My personal reaction? Here’s what I initially think and feel:
- Of course, I am angry! But I’m not only angry at Donald Trump, and not only angry at white Americans who voted for him, and not only angry at the national media that treated the campaign as another great entertainment spectacle. I am even more angry at myself and the rest of us in the “liberal”/“radical”/”progressive” white world for blaming the right wing for creating the gulf which divides us, while refusing to recognize how our own self-righteous superiority and our own unrecognized and unrepentant participation in a world of institutionalized white power and privilege has contributed to the current paralysis, and – as always – left people of color and other vulnerable groups hanging in the balance. Our recovery from the shock of Trump’s victory, and our ability to develop effective strategies to counter its effect requires first of all a lot of soul-searching on our part about our role in making a Donald Trump victory possible.
- I am more aware than ever that positive social change also has inevitable negative and divisive effects that need to be strategically taken into account. From my perspective, we have made enormous positive changes during the past 50 years with regard racial, gender and LGBTQ justice. Not enough, of course, but in ever so many ways we have become a far more inclusive, accepting society. But we need to pause for a minute and ask why it is that the more positively unified we become in one dimension, the more danger there is of becoming dis-unified in other dimensions. Not everyone has come along with us on the path we call progressive. Even while old lines of division are being erased, new lines of division have emerged that are deeper and every bit as dangerous as the old ones. Acceptance of social change is always a gradual, generational process – the deeper the change the slower the process. And even though we can’t take the pressure off making these progressive changes deeper and more permanent, we also need to learn how to avoid society being stretched to the breaking point in the process.
- We who are white need to understand, love and help free our own people. I cannot divorce myself from my people. Racially, my people are white people. The majority of us voted for Trump, voted for racial division, voted for walls instead of bridges, and want to hold onto a nation that is controlled by us.
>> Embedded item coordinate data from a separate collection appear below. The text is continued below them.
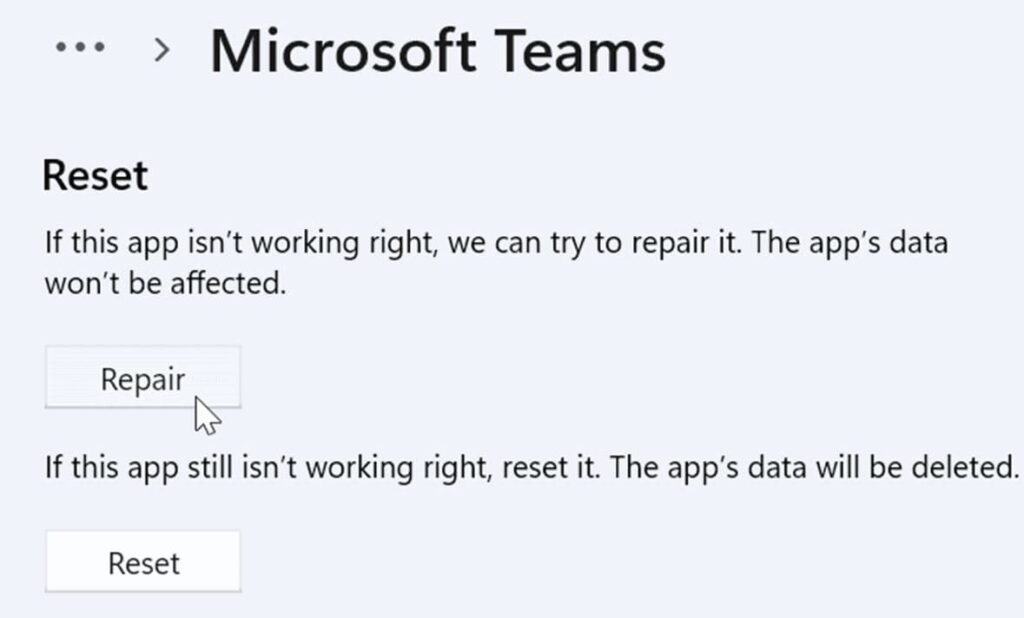Click the Repair button under the description
This screenshot has width=1024, height=618.
(x=142, y=378)
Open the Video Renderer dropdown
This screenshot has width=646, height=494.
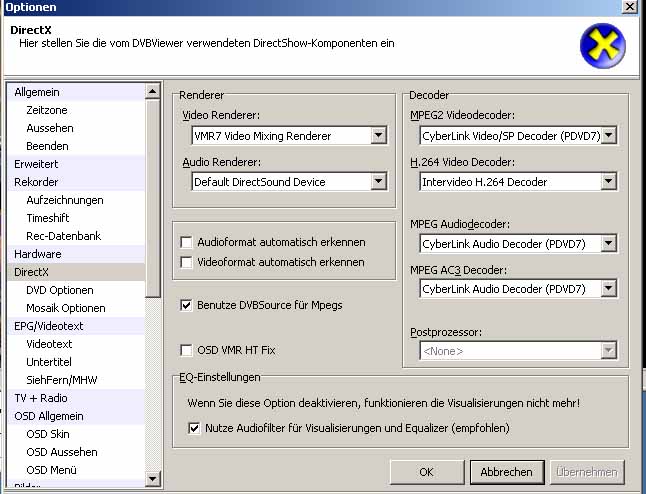(378, 136)
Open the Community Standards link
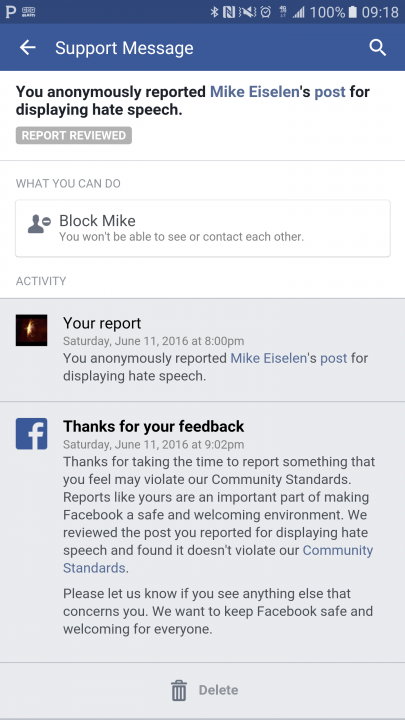This screenshot has width=405, height=720. tap(218, 559)
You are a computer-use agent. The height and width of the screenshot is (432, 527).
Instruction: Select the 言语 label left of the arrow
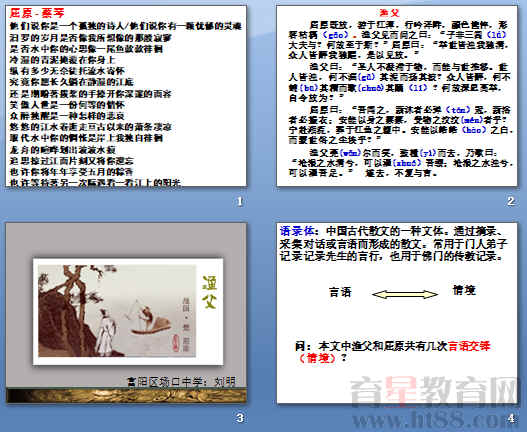[x=340, y=291]
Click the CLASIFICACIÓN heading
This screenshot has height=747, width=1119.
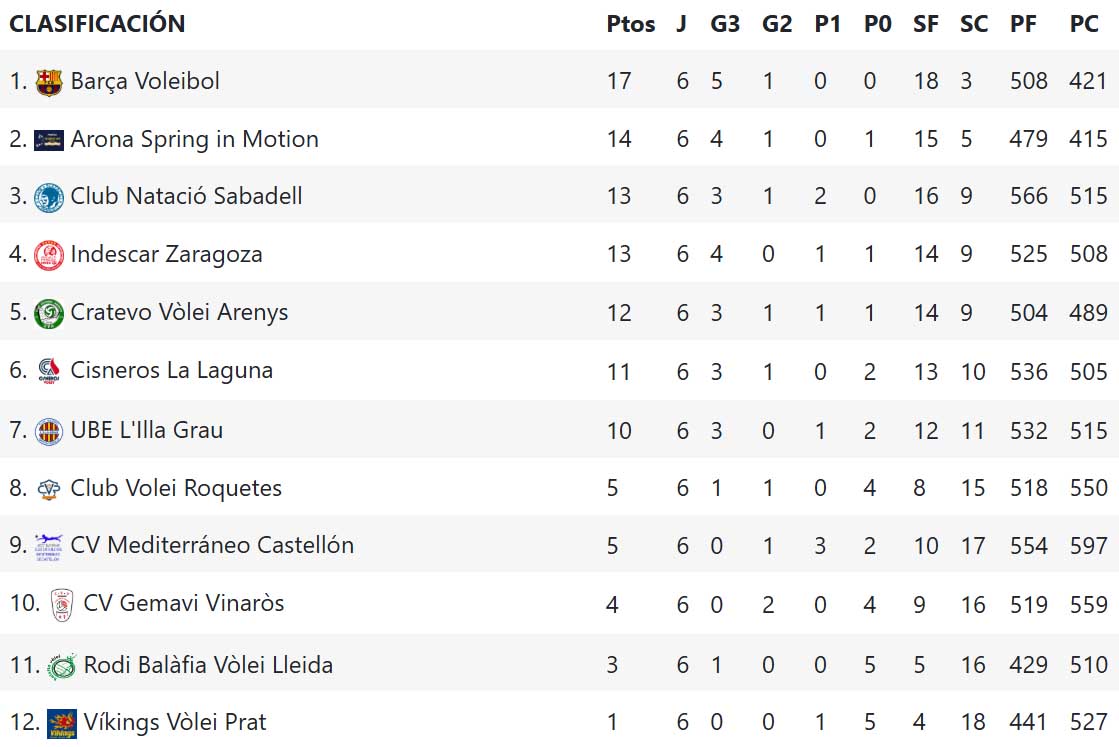pyautogui.click(x=97, y=24)

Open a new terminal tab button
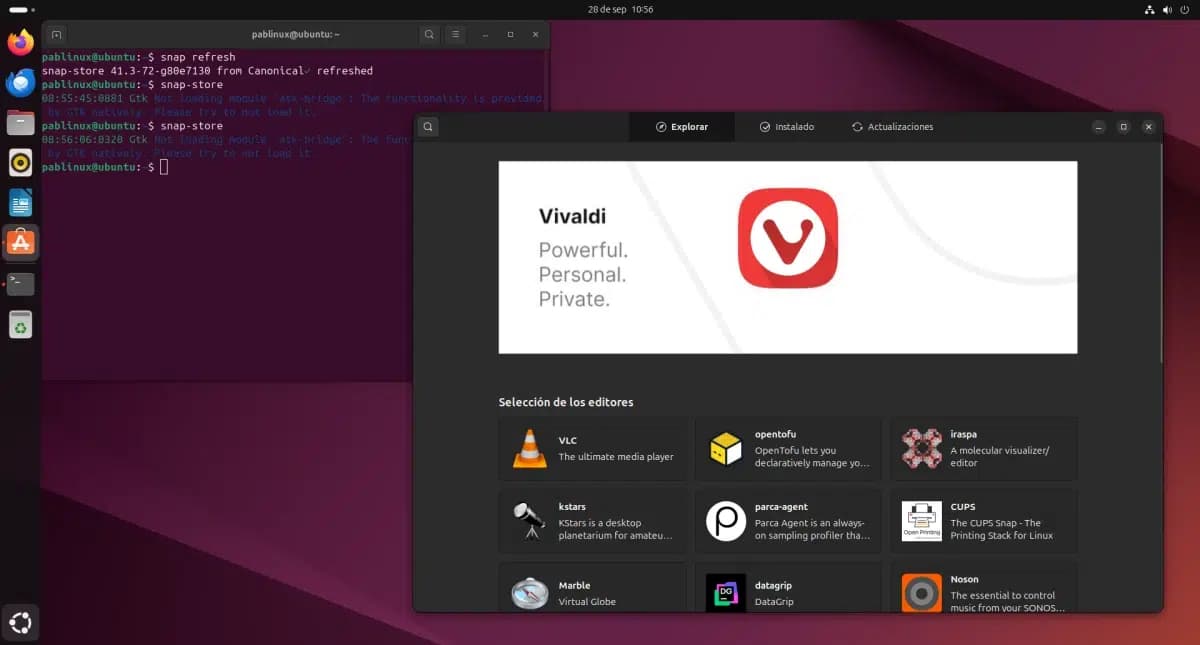[56, 34]
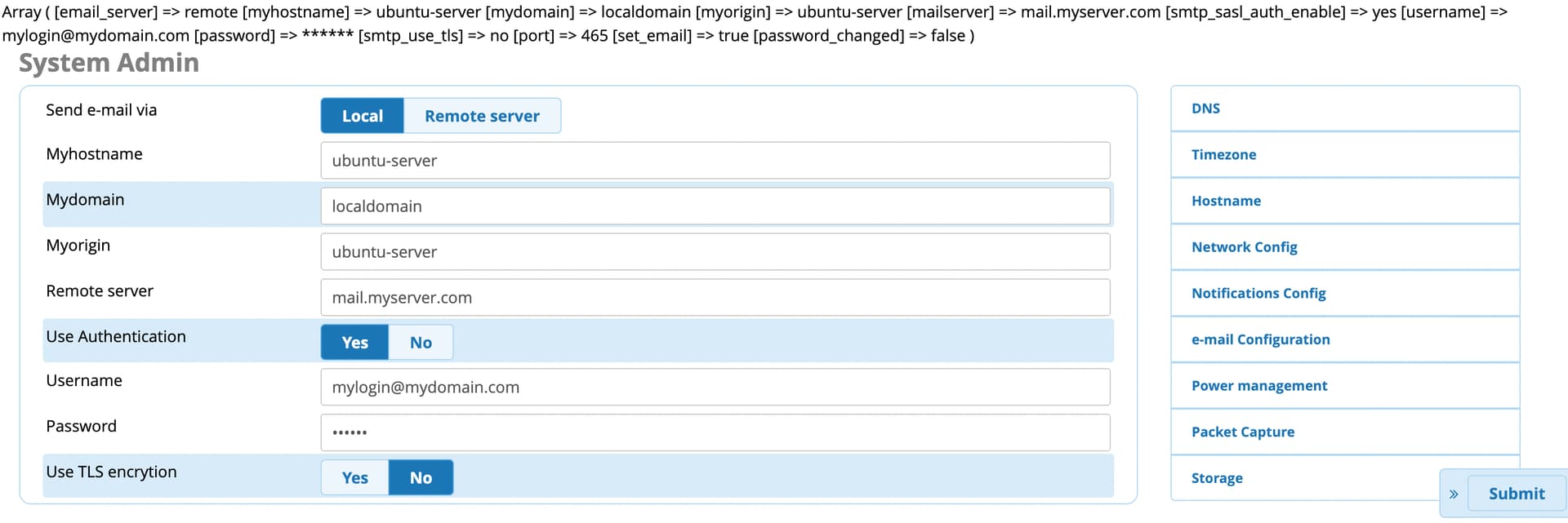Focus the Username input field

(x=715, y=388)
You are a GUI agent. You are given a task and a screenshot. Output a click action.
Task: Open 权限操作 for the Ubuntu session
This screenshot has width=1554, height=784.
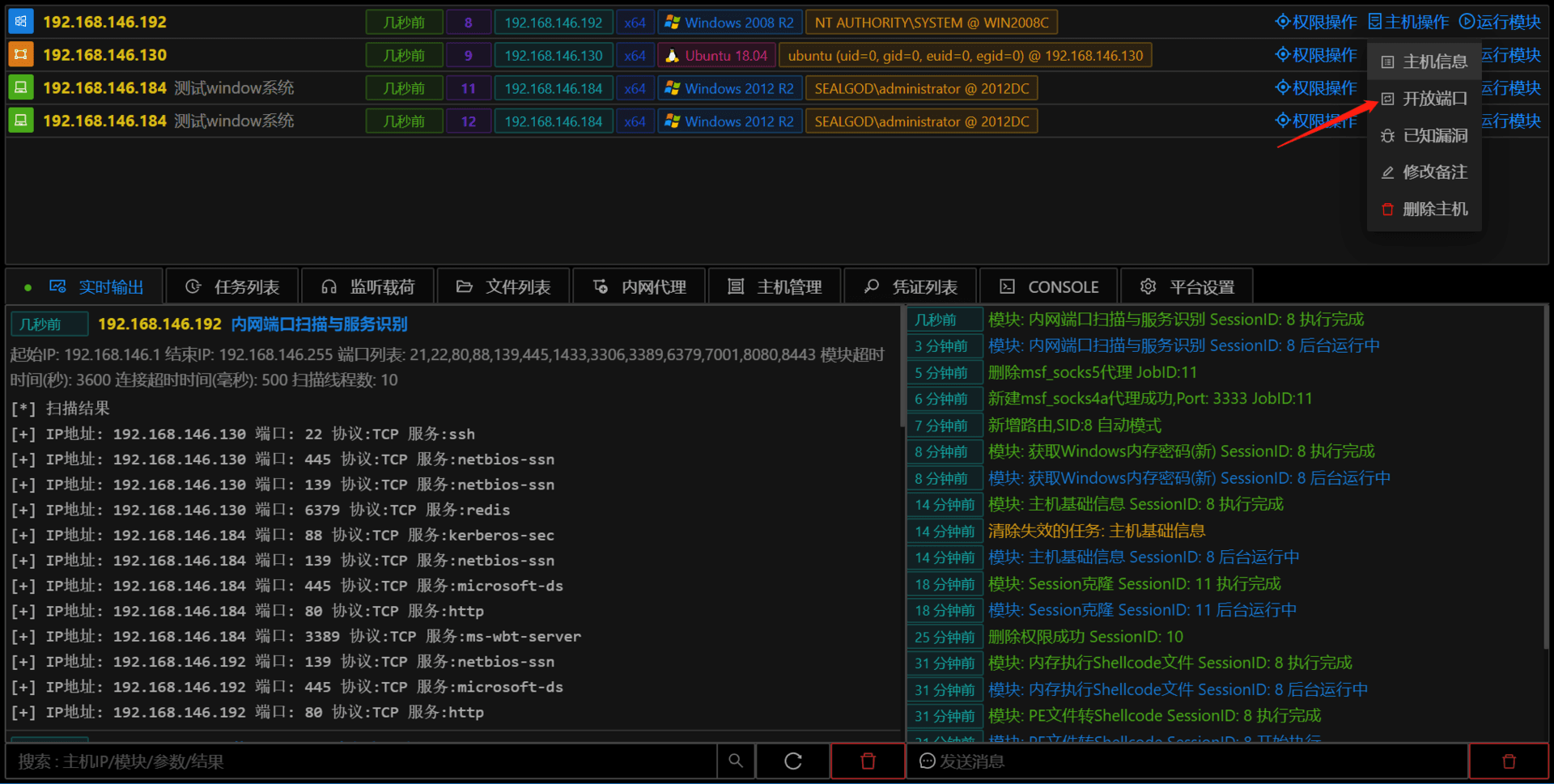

We are collectively a people imprisoned and paralyzed in fear, suffering from a sickness called racism that makes us think and act in destructively superior ways. Tragically, those of us who believe otherwise – the minority of white people - respond with another version of prideful superiority. We pretend we are better than other white people and we turn away from them in shame instead of turning toward them in compassion and love to ask, “what is this evil power that is depriving all of us of our humanity?” By turning away and separating ourselves, we deepen the divide. How do we turn back, accept and love our people, take responsibility for the work of freeing our own people?
One of my great heroes, Will Campbell, a white southern Baptist minister, joined the struggle against racism in the 1960’s. His first response was to become part of the movement to free people of color from the bonds of racial segregation. But then he came to the realization that the root of the problem was that his own people, white people, were also in bondage to their own racism and needed to be freed. He went home to learn to love and free his own people. He started a ministry to the Ku Klux Klan.
Racially I am white and I am part of a people who are white. I am devastated that a wonderfully changing, more inclusive world is a threat to my people because we are in bondage inside our prison of racism. And now the majority of us have voted Donald Trump into the position as our prison leader. What do we who are white anti-racist people need to do to help lead our people out of prison? As we develop plans to resist the renewed racism that is threatening all of us as a result of this election, we need to also ask what it means to go home to love and free our own people, to ask how we can help increase our numbers to the tipping point where the majority will see that an inclusive world offers freedom and new life to all of us.